14 November 2023 | news
By Professor Cheryl de la Rey
Tumu Whakarae | Vice-Chancellor
University of Canterbury
Chair of the New Zealand Vice-Chancellors' Committee
As part of Budget 2023, the previous Government announced it would review the higher education funding system. It remains to be seen whether the incoming Government will proceed with this, prompting the question, is a Higher Education Funding Review needed?
The financial challenge facing the university sector is actually pretty simple. Government controls most of our income. Research funding hasn’t increased for five years and funding per student went up by just 5.5% over the past three years at a time when inflation went up by 17.1%. If income had increased in line with costs, we wouldn’t have a problem.
Any changes to the funding system must begin with increasing funding levels. It must also aim to unlock more value for the country, while simultaneously contributing to financial sustainability.
A funding review that just focusses on chasing further organisational efficiencies and savings may succeed in helping universities make payroll and keep lights on, but it will be at the expense of the actual value able to be unlocked by universities.
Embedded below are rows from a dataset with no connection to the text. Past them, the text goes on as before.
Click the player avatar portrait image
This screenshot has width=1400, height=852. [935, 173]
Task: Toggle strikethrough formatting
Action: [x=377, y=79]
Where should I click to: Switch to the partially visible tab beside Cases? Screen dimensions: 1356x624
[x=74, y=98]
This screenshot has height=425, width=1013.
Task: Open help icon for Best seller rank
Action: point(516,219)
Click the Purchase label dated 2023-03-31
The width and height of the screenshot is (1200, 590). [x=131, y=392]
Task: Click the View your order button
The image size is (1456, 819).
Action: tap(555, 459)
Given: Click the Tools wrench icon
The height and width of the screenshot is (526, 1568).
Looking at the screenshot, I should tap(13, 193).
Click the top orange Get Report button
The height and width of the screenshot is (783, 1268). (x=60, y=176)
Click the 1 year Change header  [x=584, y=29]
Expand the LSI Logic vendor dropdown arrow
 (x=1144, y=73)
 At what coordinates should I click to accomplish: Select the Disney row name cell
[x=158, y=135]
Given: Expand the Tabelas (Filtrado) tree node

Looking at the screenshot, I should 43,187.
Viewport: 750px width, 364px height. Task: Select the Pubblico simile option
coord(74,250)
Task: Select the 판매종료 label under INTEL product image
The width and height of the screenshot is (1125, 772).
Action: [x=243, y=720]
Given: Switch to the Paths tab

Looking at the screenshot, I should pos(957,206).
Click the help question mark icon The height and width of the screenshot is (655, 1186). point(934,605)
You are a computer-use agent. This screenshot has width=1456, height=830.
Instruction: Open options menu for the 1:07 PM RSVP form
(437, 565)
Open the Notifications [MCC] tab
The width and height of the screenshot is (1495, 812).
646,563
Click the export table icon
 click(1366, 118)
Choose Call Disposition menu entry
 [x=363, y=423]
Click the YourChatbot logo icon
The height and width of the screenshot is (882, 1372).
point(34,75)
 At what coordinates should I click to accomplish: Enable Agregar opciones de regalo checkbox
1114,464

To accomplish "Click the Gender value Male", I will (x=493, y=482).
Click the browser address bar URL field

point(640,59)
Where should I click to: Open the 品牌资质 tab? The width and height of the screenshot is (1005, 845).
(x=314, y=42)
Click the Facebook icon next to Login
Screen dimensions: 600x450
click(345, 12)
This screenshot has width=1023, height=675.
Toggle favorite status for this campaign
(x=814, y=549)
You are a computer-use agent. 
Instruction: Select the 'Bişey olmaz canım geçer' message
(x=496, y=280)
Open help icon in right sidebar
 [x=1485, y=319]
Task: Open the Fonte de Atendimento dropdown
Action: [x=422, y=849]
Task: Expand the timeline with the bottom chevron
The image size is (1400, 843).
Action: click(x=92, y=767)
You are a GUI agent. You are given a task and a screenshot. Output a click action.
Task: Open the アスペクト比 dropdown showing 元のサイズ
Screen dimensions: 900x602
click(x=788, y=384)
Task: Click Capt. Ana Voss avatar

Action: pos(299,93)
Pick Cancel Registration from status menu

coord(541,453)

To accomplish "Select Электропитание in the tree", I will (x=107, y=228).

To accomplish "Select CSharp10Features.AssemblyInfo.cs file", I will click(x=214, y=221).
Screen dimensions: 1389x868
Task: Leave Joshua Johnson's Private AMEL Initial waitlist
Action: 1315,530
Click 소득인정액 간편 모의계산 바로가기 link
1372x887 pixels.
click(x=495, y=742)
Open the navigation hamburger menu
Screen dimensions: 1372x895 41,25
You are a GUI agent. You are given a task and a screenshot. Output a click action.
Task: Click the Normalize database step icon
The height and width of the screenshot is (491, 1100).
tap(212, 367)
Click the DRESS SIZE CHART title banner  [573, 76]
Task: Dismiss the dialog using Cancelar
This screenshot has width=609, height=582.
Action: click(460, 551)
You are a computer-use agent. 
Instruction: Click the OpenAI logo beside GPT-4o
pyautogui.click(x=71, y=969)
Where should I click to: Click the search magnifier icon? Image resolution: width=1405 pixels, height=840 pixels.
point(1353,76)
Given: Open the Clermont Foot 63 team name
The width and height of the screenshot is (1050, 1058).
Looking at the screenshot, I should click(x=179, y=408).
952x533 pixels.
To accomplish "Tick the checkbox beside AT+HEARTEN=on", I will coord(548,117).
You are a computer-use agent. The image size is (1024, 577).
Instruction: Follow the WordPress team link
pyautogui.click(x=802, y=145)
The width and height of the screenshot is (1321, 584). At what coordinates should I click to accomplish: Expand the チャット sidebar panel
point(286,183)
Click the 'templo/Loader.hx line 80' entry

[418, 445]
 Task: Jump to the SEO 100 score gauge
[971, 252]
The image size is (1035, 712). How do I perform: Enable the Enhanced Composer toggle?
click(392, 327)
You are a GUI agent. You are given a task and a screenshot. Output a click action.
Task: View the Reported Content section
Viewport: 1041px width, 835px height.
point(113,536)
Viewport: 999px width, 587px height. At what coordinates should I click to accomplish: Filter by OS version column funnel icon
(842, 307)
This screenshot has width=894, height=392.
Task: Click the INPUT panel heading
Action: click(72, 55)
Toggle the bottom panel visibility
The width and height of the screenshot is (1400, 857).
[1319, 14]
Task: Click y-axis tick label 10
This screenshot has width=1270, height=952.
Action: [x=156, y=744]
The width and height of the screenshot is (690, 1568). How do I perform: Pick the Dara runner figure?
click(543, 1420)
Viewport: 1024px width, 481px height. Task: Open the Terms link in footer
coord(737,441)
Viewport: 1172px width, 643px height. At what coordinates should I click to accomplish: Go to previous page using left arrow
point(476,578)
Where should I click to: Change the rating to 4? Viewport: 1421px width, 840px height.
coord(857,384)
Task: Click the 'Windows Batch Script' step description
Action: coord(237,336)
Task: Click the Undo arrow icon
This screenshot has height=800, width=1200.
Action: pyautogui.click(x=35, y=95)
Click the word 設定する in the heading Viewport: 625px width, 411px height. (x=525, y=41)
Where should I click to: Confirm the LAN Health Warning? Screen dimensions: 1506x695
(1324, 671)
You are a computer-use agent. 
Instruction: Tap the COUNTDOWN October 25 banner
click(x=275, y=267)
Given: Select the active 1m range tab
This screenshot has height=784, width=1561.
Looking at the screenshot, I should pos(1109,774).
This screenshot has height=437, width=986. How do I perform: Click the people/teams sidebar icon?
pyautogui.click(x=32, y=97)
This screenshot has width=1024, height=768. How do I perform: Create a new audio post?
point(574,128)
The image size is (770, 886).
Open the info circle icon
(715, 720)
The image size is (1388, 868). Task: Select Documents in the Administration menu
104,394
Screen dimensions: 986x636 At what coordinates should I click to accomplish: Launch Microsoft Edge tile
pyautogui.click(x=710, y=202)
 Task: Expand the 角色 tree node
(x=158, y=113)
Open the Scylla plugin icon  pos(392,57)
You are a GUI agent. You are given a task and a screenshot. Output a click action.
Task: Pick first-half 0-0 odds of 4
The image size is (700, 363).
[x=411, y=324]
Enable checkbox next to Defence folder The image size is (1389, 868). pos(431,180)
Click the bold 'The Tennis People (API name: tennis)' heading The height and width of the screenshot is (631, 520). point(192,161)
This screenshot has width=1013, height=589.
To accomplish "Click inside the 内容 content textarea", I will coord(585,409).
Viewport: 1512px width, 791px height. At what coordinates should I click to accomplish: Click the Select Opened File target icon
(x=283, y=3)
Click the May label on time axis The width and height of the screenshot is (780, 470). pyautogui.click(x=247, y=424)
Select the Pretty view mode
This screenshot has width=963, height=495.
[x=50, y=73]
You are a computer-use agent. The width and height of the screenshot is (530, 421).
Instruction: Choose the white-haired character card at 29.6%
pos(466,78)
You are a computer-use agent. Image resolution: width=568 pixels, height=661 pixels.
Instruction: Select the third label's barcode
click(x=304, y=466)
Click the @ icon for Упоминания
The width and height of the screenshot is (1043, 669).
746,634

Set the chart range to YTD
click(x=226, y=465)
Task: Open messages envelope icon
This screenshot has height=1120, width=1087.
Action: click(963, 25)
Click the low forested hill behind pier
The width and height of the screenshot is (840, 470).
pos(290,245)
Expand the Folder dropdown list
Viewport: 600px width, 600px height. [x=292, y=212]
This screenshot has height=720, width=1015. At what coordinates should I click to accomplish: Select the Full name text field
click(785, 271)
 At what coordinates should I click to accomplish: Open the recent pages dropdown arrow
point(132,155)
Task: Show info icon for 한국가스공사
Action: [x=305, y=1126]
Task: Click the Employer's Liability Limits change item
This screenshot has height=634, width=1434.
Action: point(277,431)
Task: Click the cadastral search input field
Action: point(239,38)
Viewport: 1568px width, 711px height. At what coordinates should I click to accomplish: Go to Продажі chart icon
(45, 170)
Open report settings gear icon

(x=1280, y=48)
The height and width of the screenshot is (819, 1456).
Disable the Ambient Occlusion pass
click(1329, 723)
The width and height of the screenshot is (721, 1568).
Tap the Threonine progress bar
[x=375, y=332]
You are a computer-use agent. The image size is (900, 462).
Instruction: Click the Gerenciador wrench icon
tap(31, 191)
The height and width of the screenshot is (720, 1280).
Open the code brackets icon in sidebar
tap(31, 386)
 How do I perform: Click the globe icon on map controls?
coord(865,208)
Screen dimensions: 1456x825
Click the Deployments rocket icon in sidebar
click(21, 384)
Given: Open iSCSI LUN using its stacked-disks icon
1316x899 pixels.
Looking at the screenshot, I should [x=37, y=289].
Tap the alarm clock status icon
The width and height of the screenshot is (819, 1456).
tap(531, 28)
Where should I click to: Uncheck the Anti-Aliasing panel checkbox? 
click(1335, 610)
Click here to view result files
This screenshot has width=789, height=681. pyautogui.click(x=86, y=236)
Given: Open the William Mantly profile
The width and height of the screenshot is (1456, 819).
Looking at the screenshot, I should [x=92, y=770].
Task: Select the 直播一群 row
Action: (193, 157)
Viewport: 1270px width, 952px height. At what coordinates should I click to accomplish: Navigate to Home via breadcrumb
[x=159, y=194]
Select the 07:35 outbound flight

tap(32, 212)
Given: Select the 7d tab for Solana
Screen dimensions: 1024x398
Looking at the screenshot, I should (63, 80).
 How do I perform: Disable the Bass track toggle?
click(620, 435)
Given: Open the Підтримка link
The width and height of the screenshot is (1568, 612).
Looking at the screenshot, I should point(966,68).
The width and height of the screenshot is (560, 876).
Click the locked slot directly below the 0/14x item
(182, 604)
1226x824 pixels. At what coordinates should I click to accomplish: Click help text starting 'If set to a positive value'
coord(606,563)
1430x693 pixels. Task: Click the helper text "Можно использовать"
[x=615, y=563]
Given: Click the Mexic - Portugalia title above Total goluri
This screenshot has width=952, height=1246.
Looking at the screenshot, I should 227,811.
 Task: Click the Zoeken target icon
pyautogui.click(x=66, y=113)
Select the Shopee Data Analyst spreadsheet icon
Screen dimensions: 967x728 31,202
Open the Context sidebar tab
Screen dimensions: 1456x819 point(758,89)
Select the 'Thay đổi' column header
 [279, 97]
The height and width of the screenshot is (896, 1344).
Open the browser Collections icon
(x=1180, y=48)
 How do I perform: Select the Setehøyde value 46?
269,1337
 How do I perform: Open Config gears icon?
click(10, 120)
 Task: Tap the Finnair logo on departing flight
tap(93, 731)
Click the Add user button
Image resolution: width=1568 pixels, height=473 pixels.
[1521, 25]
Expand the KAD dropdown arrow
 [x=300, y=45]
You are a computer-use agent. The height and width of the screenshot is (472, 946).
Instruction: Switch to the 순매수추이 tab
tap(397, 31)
However, if the incoming Government sees value in proceeding with a Higher Education Funding Review, it must satisfy four key principles:
Protect the core mission of universities – ensure universities continue to conform to international norms for what they do and how they operate so they can continue to attract and retain the best staff and students and continue to generate world-class teaching and research.
Provide financial sustainability – even universities with relatively strong enrolments are struggling financially at present. The system is now underfunded. Any funding review that just tries to move funding around or to do more with the same amount of money will not achieve much.
Preserve core capability – universities are being forced to make savings to reduce or head off losses. In some cases, these savings will result in much greater loss of capability for the country or have adverse impacts socially, culturally, and economically for the cities and regions served by the university. Cuts need to be looked at in a wider context so that things that make universities more financially sustainable do not flow through to significant lost value for their communities and regions.
Remain simple, predictable, and stable – a funding system needs to avoid uncertainty. Universities need to be able to invest in staff, programmes of study, technology systems, and built infrastructure with as much certainty as is possible as to likely funding streams for the foreseeable future.
The university sector is ambitious to do more for this country and its communities but is limited by current resourcing. A higher education funding review needs to recognise that the sector needs real and substantial investment if real and substantial additional value is to be delivered.